> **What to do**
Once the line with "the Participants panel" is found in the entries below, repeat it and each following line exactly, up to and including the line with "Click the User Profiles group heading". Add no other lines.

Saved data entries:
((

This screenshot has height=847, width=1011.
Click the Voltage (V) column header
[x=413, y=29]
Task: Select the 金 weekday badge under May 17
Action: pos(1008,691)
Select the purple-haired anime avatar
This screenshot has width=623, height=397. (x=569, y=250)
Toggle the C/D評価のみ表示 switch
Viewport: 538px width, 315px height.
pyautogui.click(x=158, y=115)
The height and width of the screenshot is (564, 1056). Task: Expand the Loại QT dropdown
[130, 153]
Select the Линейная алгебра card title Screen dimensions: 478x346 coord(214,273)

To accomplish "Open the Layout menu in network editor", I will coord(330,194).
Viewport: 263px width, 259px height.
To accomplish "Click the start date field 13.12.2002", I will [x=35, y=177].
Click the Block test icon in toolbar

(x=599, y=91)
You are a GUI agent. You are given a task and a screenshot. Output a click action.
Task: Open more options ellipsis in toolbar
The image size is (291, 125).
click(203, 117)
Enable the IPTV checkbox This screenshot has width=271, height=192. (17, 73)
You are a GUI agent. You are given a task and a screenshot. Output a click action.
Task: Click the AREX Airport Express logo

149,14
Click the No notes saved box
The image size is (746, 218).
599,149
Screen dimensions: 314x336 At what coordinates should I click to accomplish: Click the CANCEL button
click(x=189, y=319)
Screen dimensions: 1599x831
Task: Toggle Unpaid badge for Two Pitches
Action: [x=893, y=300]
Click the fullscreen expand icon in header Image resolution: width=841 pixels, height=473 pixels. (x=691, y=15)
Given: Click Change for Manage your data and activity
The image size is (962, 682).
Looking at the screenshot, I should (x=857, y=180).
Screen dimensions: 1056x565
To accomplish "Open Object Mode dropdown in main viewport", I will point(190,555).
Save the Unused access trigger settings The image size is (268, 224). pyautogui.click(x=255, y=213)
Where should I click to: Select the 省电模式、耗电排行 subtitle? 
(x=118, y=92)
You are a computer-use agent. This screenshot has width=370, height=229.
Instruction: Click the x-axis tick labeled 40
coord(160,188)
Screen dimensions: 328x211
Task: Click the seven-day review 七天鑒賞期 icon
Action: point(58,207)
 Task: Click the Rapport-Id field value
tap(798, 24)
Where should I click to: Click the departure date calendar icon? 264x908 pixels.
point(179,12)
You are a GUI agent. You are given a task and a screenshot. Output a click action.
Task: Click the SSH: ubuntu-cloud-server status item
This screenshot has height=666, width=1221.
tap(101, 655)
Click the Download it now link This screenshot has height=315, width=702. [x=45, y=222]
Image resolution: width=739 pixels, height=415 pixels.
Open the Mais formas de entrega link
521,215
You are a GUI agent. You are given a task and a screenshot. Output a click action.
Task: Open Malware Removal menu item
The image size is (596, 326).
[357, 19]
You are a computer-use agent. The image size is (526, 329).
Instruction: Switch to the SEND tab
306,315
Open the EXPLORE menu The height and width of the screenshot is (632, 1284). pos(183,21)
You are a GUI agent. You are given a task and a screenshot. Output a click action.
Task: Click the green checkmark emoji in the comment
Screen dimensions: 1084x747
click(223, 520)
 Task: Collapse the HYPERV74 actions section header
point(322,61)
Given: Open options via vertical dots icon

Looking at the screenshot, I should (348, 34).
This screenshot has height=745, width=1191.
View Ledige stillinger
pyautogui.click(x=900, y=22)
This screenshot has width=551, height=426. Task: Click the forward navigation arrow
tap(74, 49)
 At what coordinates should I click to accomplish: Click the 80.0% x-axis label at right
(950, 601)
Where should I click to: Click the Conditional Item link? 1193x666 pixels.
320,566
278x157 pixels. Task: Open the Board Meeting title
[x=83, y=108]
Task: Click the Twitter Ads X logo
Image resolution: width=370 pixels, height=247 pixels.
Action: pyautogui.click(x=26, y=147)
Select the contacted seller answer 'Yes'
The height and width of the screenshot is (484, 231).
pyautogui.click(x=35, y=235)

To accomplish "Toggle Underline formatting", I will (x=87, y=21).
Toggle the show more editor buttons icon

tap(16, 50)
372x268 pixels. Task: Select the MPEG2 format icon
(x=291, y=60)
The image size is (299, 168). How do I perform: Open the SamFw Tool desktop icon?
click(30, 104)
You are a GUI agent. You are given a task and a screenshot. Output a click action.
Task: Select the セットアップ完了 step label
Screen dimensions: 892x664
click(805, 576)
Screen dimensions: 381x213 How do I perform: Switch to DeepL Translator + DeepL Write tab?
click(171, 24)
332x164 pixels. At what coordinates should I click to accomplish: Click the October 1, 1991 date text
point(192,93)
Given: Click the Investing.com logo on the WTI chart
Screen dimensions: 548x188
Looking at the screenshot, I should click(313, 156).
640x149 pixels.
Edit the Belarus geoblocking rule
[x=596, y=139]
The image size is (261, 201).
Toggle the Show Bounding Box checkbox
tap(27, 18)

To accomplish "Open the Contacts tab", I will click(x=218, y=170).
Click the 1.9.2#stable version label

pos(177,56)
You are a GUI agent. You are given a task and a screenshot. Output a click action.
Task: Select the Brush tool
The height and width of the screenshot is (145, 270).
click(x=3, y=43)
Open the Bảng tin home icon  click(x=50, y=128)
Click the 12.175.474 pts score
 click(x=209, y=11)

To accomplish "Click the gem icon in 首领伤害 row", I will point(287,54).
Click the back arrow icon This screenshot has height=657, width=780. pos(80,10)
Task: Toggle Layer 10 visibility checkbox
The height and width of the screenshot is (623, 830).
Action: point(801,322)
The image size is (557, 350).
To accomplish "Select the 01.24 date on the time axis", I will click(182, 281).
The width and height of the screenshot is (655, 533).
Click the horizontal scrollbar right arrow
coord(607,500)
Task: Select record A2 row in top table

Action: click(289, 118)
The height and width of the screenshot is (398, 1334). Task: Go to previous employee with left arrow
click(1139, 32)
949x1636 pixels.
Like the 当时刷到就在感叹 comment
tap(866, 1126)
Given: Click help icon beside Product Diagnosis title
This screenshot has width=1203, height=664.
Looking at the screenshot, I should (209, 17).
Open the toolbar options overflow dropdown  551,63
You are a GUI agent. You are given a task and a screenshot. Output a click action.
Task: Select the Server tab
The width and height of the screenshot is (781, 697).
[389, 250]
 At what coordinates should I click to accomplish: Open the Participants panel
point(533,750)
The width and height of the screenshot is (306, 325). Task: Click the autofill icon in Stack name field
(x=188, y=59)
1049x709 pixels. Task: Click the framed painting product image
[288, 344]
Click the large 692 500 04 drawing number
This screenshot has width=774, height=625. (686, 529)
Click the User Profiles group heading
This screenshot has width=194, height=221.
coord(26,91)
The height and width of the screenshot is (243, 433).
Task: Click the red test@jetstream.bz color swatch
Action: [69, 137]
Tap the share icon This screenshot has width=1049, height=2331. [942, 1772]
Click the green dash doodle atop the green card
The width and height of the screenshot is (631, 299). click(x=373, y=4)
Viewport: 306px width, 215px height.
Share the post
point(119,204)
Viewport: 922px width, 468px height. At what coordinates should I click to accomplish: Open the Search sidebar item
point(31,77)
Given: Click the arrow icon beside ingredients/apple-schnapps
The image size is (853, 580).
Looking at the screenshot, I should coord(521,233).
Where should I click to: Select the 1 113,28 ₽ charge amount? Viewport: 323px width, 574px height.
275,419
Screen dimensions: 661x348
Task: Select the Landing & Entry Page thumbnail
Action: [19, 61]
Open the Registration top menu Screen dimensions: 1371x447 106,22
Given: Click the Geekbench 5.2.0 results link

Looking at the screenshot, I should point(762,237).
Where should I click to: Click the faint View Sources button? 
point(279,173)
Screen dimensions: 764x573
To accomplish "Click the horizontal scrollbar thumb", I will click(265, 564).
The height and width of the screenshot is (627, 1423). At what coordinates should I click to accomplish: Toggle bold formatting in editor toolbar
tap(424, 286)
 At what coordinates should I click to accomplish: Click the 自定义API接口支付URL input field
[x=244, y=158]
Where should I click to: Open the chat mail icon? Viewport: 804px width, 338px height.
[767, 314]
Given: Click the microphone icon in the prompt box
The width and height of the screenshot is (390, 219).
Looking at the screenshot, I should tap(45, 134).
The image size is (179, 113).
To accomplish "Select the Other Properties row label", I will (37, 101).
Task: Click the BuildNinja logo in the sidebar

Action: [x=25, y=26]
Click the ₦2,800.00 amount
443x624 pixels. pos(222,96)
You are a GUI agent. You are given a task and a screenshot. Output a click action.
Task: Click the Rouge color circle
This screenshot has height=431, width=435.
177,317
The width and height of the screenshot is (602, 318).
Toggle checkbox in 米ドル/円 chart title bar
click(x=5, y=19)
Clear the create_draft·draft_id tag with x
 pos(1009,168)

))

> **Your solution**
 At what coordinates should I click to accomplish: Open the Participants panel
point(533,750)
The width and height of the screenshot is (306, 325). Task: Click the autofill icon in Stack name field
(x=188, y=59)
1049x709 pixels. Task: Click the framed painting product image
[288, 344]
Click the large 692 500 04 drawing number
This screenshot has width=774, height=625. (686, 529)
Click the User Profiles group heading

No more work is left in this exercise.